TASK OBJECTIVE. Of the entries below, return exactly those lines that fall between the one containing "Roster (120, 37)" and the one containing "Reliever of the Month (90, 678)", the two end lines included.

GIVEN ENTRIES.
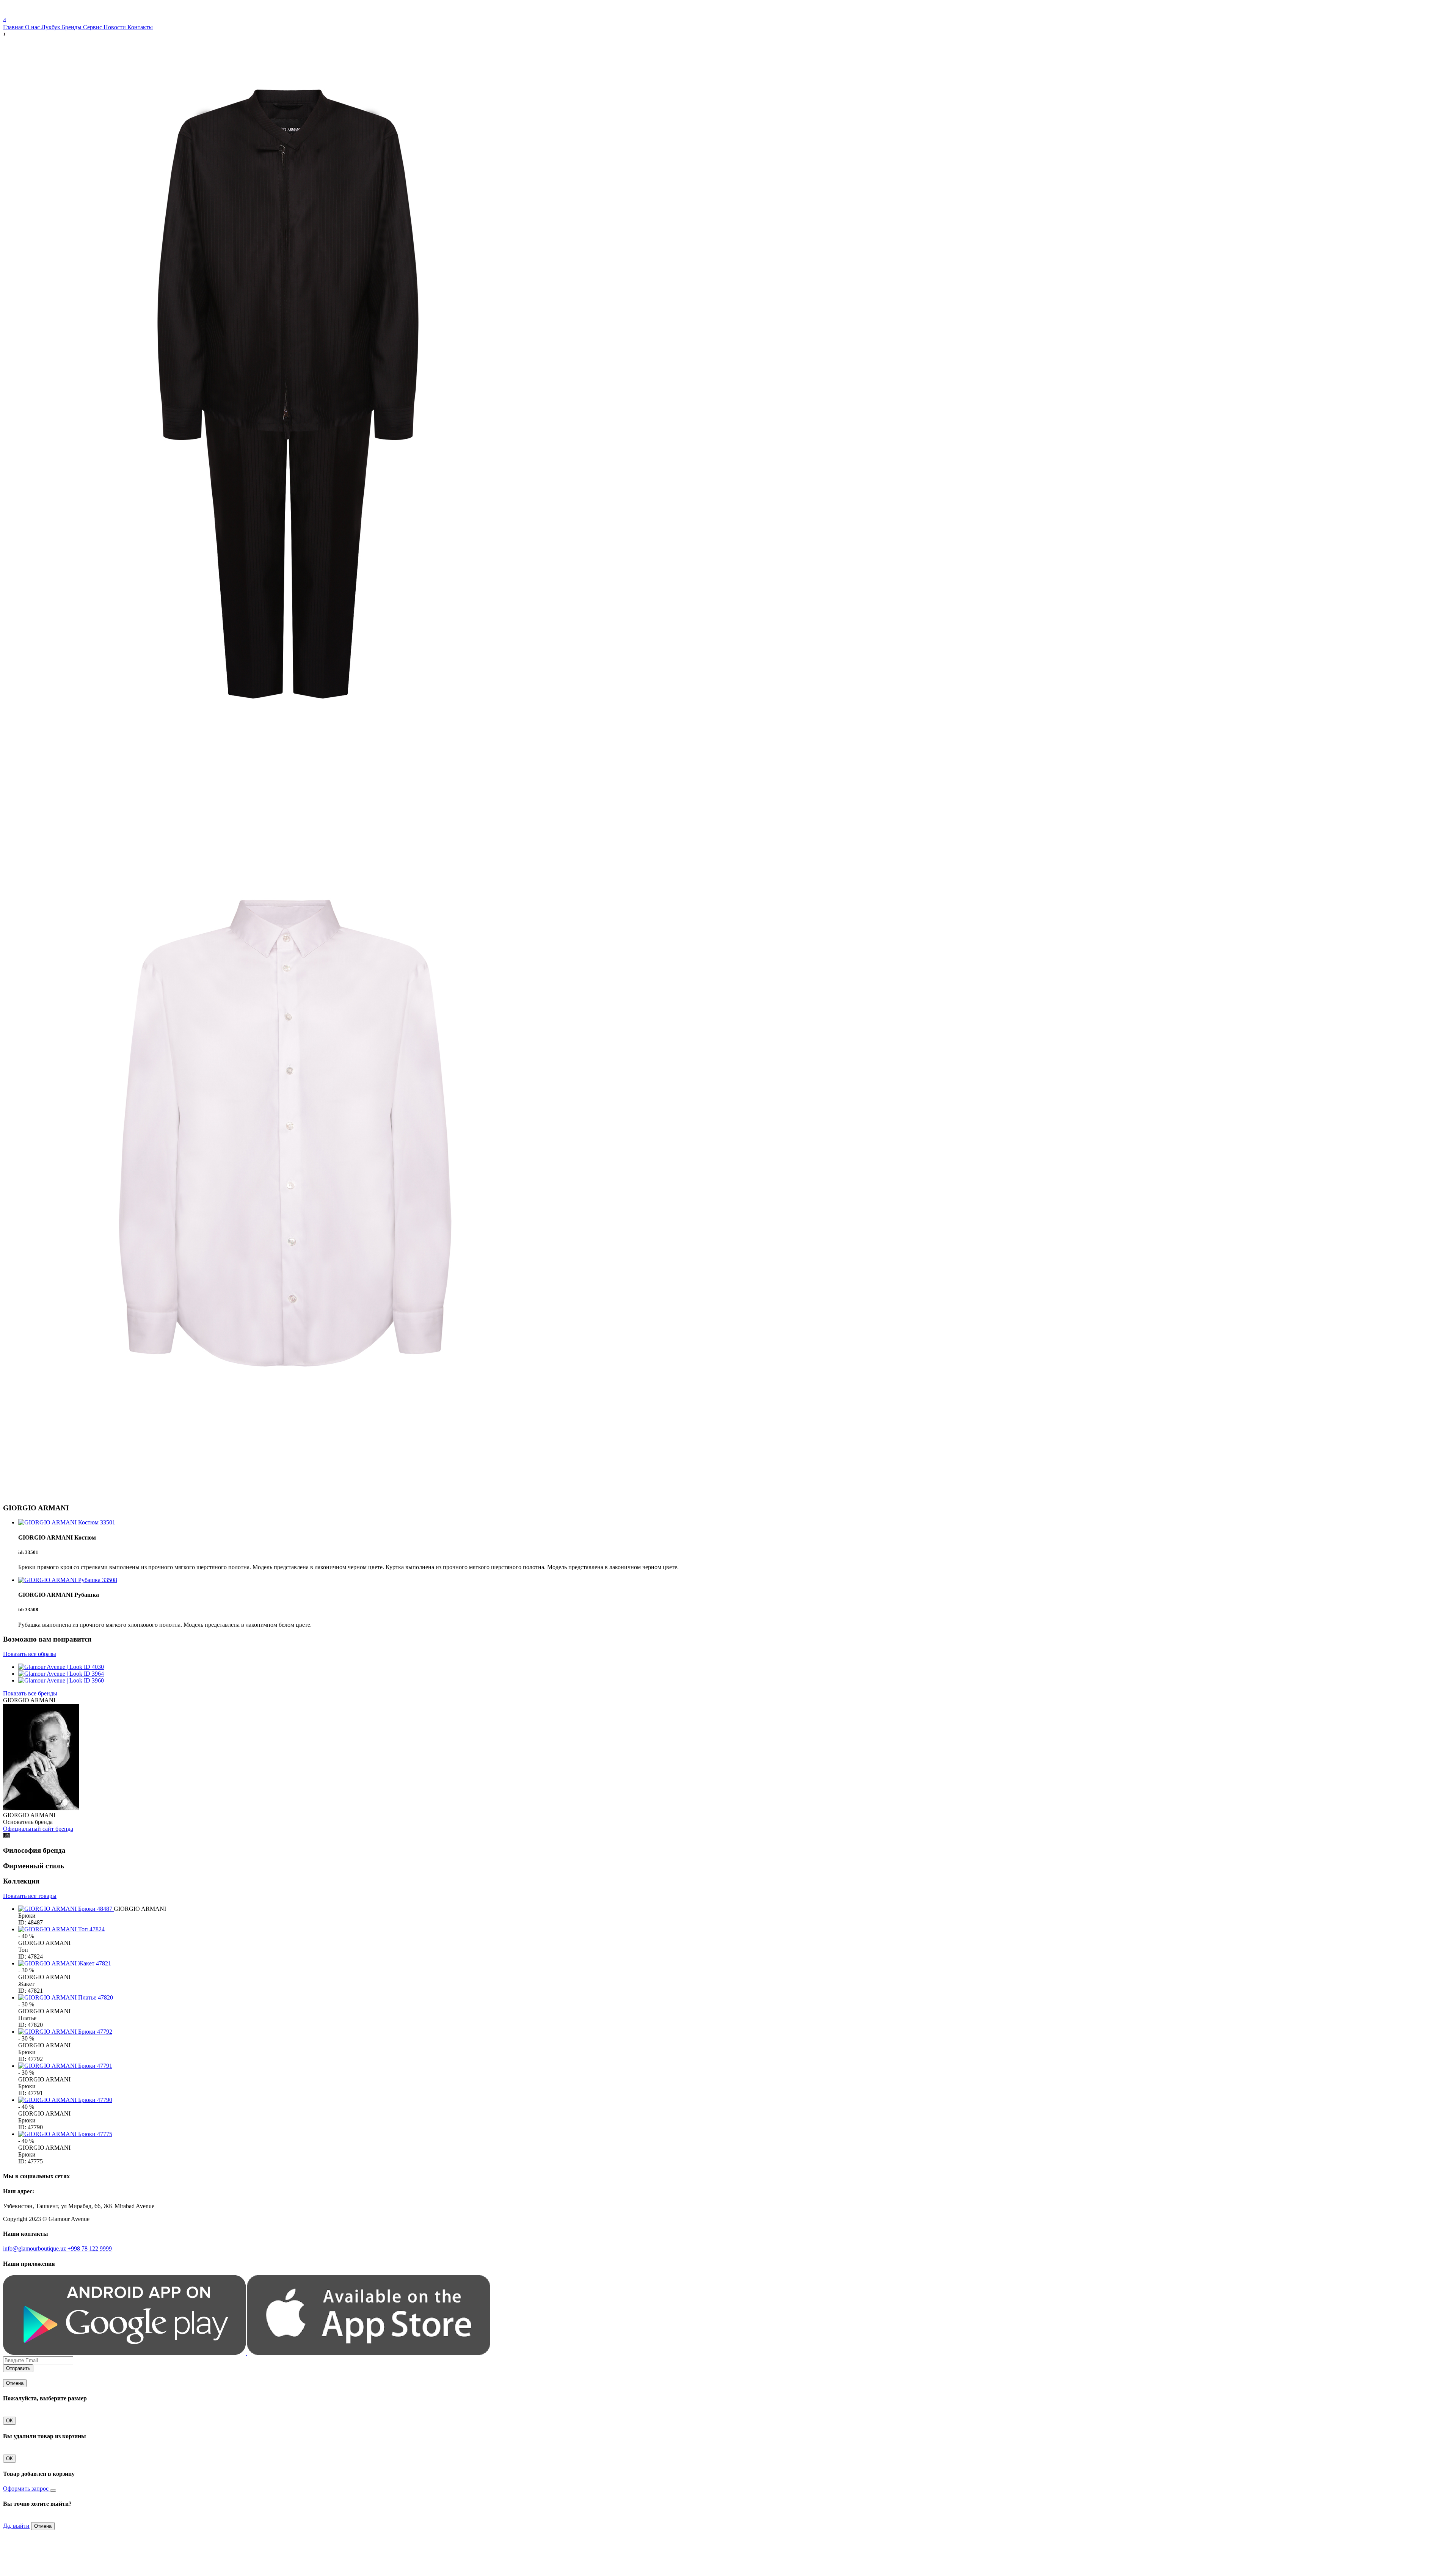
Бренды (72, 27)
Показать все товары (29, 1896)
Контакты (140, 27)
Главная (14, 27)
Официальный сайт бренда (38, 1828)
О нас (33, 27)
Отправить (18, 2368)
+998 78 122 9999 (89, 2248)
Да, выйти (16, 2525)
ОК (9, 2420)
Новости (115, 27)
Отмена (15, 2383)
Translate (59, 13)
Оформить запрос (26, 2488)
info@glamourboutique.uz (35, 2248)
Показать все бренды (31, 1693)
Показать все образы (29, 1654)
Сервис (93, 27)
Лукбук (51, 27)
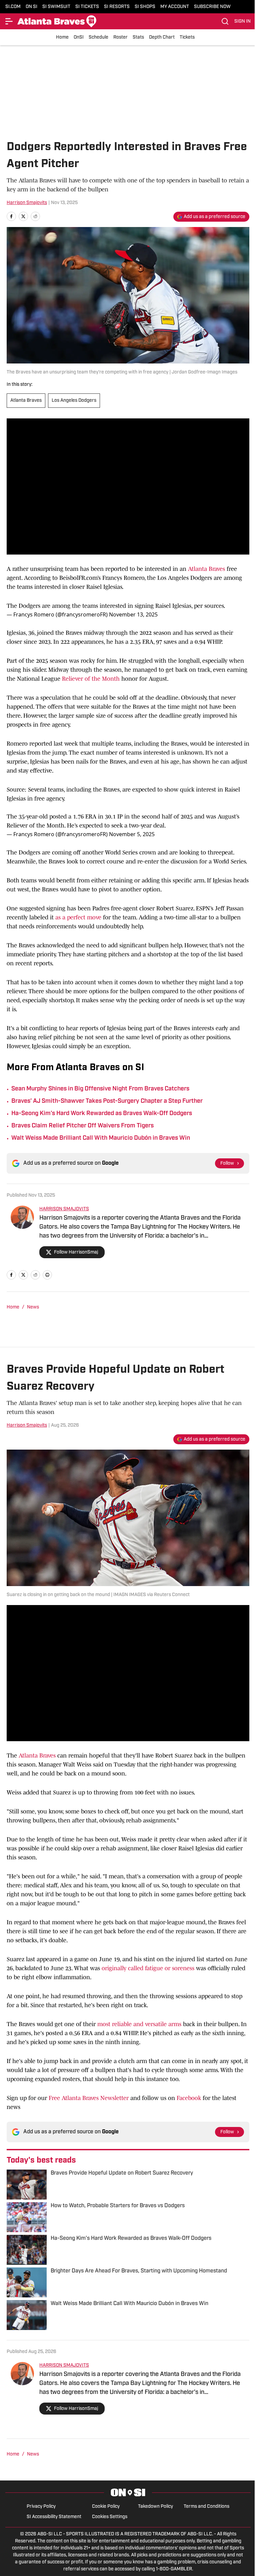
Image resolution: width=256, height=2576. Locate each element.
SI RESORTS (117, 6)
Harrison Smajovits (27, 202)
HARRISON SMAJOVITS (64, 1209)
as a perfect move (78, 917)
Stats (138, 37)
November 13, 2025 (133, 614)
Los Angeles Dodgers (74, 400)
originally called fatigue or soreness (148, 1968)
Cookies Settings (109, 2516)
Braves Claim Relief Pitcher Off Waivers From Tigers (82, 1126)
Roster (120, 37)
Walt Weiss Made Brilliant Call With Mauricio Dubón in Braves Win (100, 1138)
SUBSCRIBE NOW (212, 6)
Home (62, 37)
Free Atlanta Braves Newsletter (89, 2098)
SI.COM (13, 6)
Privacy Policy (41, 2506)
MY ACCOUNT (174, 6)
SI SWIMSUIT (56, 6)
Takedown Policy (155, 2506)
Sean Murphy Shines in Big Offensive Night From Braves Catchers (100, 1089)
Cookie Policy (106, 2506)
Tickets (187, 37)
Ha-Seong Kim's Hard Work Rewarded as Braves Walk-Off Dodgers (101, 1114)
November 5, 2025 (132, 834)
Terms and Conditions (206, 2506)
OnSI (79, 37)
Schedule (98, 37)
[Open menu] (9, 21)
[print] (47, 1275)
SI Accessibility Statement (54, 2516)
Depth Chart (162, 37)
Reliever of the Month (90, 678)
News (33, 1307)
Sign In (242, 21)
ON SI (31, 6)
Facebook (189, 2098)
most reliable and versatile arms (140, 2024)
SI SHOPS (145, 6)
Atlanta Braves (26, 400)
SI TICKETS (87, 6)
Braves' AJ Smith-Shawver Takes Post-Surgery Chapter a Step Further (107, 1101)
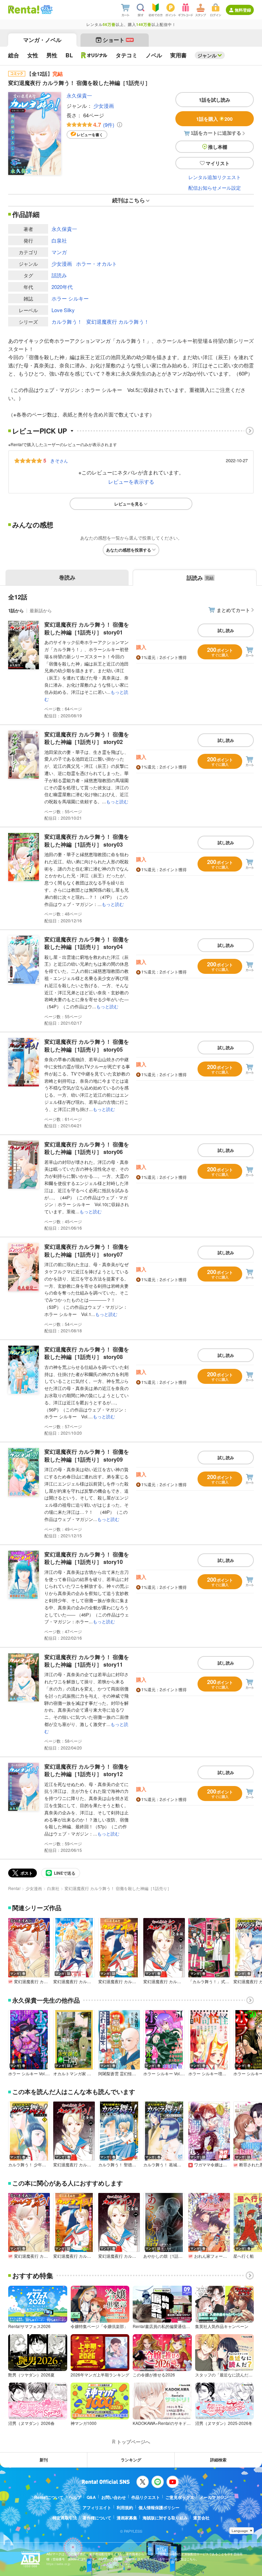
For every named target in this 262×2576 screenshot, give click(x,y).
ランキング (131, 2460)
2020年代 (62, 286)
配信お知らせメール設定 (214, 187)
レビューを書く (90, 134)
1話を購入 (214, 118)
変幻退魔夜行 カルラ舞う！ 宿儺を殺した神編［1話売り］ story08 (86, 1353)
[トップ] (23, 9)
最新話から (41, 610)
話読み (59, 275)
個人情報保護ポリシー (159, 2507)
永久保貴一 (79, 95)
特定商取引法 (65, 2518)
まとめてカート (233, 609)
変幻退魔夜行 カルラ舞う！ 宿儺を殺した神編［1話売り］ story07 (86, 1250)
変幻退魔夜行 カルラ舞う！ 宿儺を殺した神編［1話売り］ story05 (86, 1045)
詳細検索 (218, 2460)
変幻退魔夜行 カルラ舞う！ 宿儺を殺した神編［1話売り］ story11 (86, 1660)
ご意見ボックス (179, 2497)
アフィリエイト (97, 2507)
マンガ (59, 251)
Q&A (91, 2497)
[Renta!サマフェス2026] (46, 9)
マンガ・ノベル (42, 40)
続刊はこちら (128, 200)
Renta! (14, 1888)
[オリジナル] (94, 55)
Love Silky (63, 309)
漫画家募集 (127, 2518)
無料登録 (243, 10)
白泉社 (59, 240)
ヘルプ (75, 2497)
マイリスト (218, 163)
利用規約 (125, 2507)
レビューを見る (128, 504)
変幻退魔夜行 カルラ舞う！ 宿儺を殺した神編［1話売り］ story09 (86, 1455)
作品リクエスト (145, 2497)
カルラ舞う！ (67, 321)
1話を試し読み (214, 99)
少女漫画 (103, 105)
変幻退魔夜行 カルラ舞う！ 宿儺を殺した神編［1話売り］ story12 (86, 1770)
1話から (16, 610)
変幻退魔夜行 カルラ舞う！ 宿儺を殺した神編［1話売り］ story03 (86, 840)
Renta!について (48, 2497)
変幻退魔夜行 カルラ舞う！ (117, 321)
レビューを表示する (131, 481)
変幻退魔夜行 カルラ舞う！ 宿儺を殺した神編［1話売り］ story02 (86, 738)
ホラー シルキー (70, 298)
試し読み (226, 630)
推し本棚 (217, 146)
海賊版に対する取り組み (165, 2518)
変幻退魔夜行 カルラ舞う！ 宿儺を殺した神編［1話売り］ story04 (86, 943)
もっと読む (117, 801)
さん (59, 460)
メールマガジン (214, 2497)
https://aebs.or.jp (58, 2564)
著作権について (97, 2518)
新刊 (44, 2460)
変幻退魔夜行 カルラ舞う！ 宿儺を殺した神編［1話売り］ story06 (86, 1148)
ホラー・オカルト (96, 263)
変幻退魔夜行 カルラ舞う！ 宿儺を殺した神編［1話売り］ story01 (86, 628)
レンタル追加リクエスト (214, 177)
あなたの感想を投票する (128, 550)
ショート (118, 40)
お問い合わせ (113, 2497)
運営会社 (201, 2518)
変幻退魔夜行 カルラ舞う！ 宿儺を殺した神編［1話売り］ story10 (86, 1558)
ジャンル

PROBLEM SOLUTION.
Roster (120, 37)
Walt Weiss Made Brilliant Call With Mauricio Dubón in Braves Win (100, 1138)
SUBSCRIBE NOW (212, 6)
Home (62, 37)
Free Atlanta Braves Newsletter (89, 2098)
SI.COM (13, 6)
Privacy Policy (41, 2506)
MY ACCOUNT (174, 6)
SI SWIMSUIT (56, 6)
Takedown Policy (155, 2506)
Sean Murphy Shines in Big Offensive Night From Braves Catchers (100, 1089)
Cookie Policy (106, 2506)
Tickets (187, 37)
Ha-Seong Kim's Hard Work Rewarded as Braves Walk-Off Dodgers (101, 1114)
November 5, 2025 (132, 834)
Terms and Conditions (206, 2506)
OnSI (79, 37)
Schedule (98, 37)
[Open menu] (9, 21)
[print] (47, 1275)
SI Accessibility Statement (54, 2516)
Depth Chart (162, 37)
Reliever of the Month (90, 678)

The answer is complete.